• **What you will do**:
- a) In the survival watch roundup, how long does the Luminox micro gas light illumination last?
- b) Translate this sentence from the survival watch roundup into Spanish: "As a more premium G-Shock, this Mudmaster is priced at $800."
- c) Write the next part of the survival watch roundup, picking up after its final sentence about the Garmin Fenix 7 Pro Sapphire Solar.

• **Extracted text**:
####################

In addition to ultimate shock resistance and 20-bar water resistance, it offers a comprehensive set of survival features, including an altimeter, barometer, world timer, stopwatch, digital compass, high-brightness double LED backlight, and a rarely seen sapphire crystal in G-Shocks.

This Mudmaster is undeniably one of G-Shock’s top tool watches, packed with a plethora of useful features. As a more premium G-Shock, this Mudmaster is priced at $800.

Luminox Bear Grylls Survival Master Series (ref. 3740)

The Bear Grylls Survival Ref 3740 stands as the second Swiss-made quartz watch featured here. Luminox proudly declares that this timepiece is “designed to be your trusty companion in any outdoor adventure”.

One of the standout features of this watch is its association with Bear Grylls, the former member of the British Special Forces. Knowing that it meets Bear Grylls’ seal of approval adds to its credibility and appeal.

The Bear Grylls Survival is meticulously crafted from carbon, with dimensions measuring 45mm in diameter and 14mm in thickness, ensuring a lightweight and comfortable wearing experience. 

What sets it apart is the luminescence achieved through a self-powered illumination system employing tiny micro gas light sources—a unique Swiss technology that guarantees luminosity for up to 25 years. These micro gas lights are strategically placed on the hands, dial, and even the 12 o’clock marker on the bezel.

This Luminox Bear Grylls Survival is listed at $995 directly from Luminox, and savvy shoppers can enjoy a 10% discount by applying a coupon code, making it an even more attractive purchase.

Garmin Fenix 7 Pro Sapphire Solar Edition

Garmin touts the Fenix 7 Pro Sapphire Solar as a watch designed for those who dare. This Garmin timepiece is available in three sizes: 42mm, 47mm, and 51mm, with the 47mm case version (with a thickness of 14.5mm) taking center stage.

####################

• **Stored data**:

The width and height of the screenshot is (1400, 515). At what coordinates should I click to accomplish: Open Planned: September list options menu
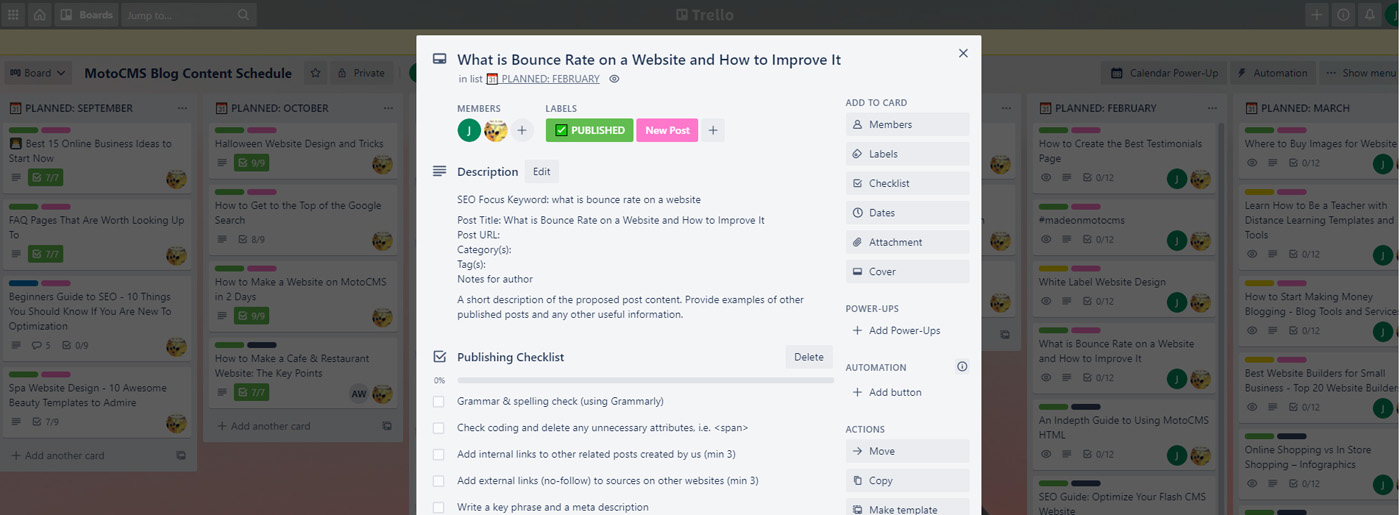(181, 108)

####################

• **Expected results**:
- a) Up to 25 years.

- b) Como un G-Shock más premium, este Mudmaster tiene un precio de 800 dólares.

- c)
This Garmin watch is loaded with a multitude of survival features, such as solar charging, Garmin’s exclusive Power Sapphire lens, an LED flashlight, multiple maps, weather reports, a pulse oximeter, ABC sensors, and much more. It seems Garmin is giving you everything but the kitchen sink.

Garmin’s reputation precedes it, but what sets this model apart is the premium materials used, likely enhancing its durability. While I may not have extensive experience with smartwatches in general, I’m inclined to consider Garmin for its versatile smartwatches, given its positive reputation and brand heritage.

Garmin places a premium price tag of $899 on the Fenix 7 Pro.

Marathon Pilot’s Navigator With Clip-On Wrist Compass (ref. WW194001BK)

The Pilot Navigator was born from a collaboration with Kelly Air Force Base in 1986, giving it a rich military heritage and genuine battlefield experience.

With a case size of 41mm and a thickness of 13mm, the Pilot Navigator is the smallest and most wearable watch on this list. Its high-impact composite fiber shell case ensures resilience against impacts while maintaining its pristine appearance. 

Tritium tubes on the dial, a great alternative to standard lume, provide excellent visibility in low light, and a sapphire crystal shields it from scratches. One drawback is its 6 ATM water resistance, which allows for wear in the shower but isn’t suitable for swimming.

However, considering its identity as an aviation timepiece, a pilot’s concerns would likely extend far beyond a water-damaged watch. The Pilot Navigator timepiece is priced at $450, and the additional clip-on wrist compass can be acquired for an additional $25.

Luminox Recon Nav SPC (ref. 8831.KM)

The Recon Nav SPC belongs to Luminox’s Recon series, designed for Navigation Specialists tasked with maintaining a vigilant patrol along designated routes until reaching their objective.

The Recon NAV SPC 8831 dial incorporates a user-friendly walking speed tachymeter, which can be read in kilometers or miles per hour. These timepieces are equipped with a movement featuring a GMT complication, enabling the wearer to track a second timezone.

With a case size of 46mm and a case thickness of 13.5mm, this Luminox watch offers practicality. Additionally, the watch strap includes three common map scales and an inch/cm measurement and comparison chart. It also houses a removable compass for added functionality.

Like the previously mentioned Luminox model, the Recon Nav SPC also boasts Luminox’s self-powered illumination system, utilizing tiny micro gas light sources that guarantee luminosity for up to 25 years. The watch features a sapphire crystal, ensuring durability. With a water resistance rating of 200m, it’s suitable for diving or snorkeling.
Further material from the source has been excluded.